§ **Requirement**
Reproduce, exactly, the lines of the material below from the line containing "Viewport: 1148px width, 808px height." through the line containing "cursor on the", with both end lines included and nothing else.

§ **Information provided**
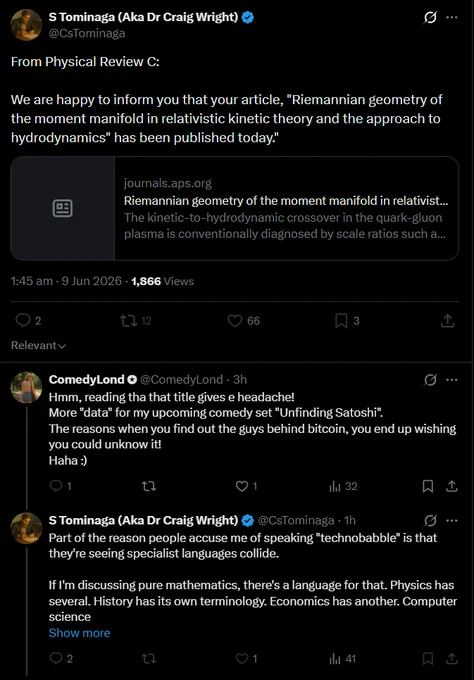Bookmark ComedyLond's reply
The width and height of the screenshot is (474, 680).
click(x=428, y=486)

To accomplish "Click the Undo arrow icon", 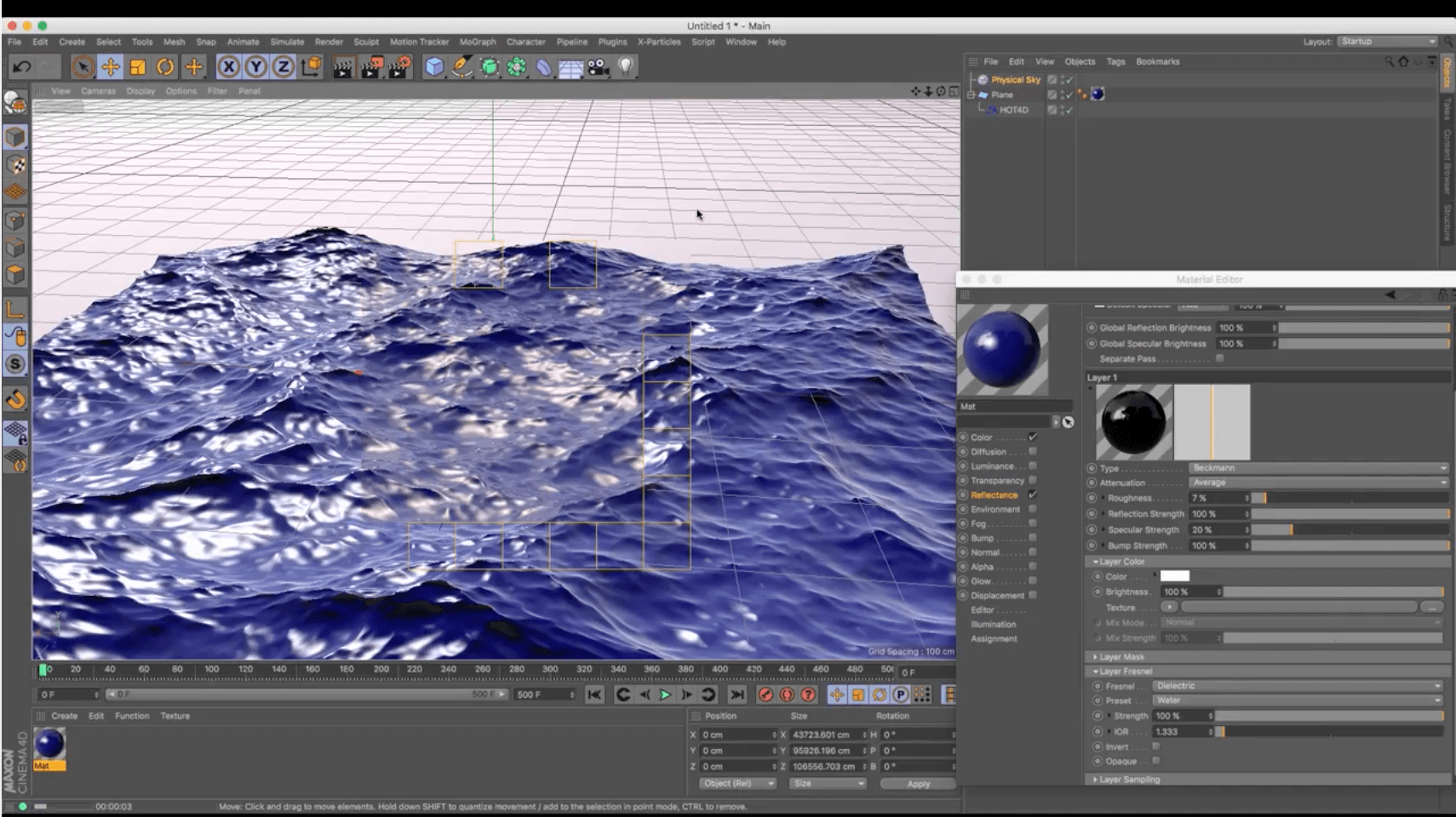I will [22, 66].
...
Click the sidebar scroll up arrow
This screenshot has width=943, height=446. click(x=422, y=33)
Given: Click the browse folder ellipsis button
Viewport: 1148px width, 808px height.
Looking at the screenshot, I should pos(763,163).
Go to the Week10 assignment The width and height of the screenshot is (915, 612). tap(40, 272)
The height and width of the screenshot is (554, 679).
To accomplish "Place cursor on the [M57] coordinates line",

§ **Output**
Viewport: 1148px width, 808px height.
Looking at the screenshot, I should pos(763,163).
Go to the Week10 assignment The width and height of the screenshot is (915, 612). tap(40, 272)
The height and width of the screenshot is (554, 679).
To accomplish "Place cursor on the [M57] coordinates line",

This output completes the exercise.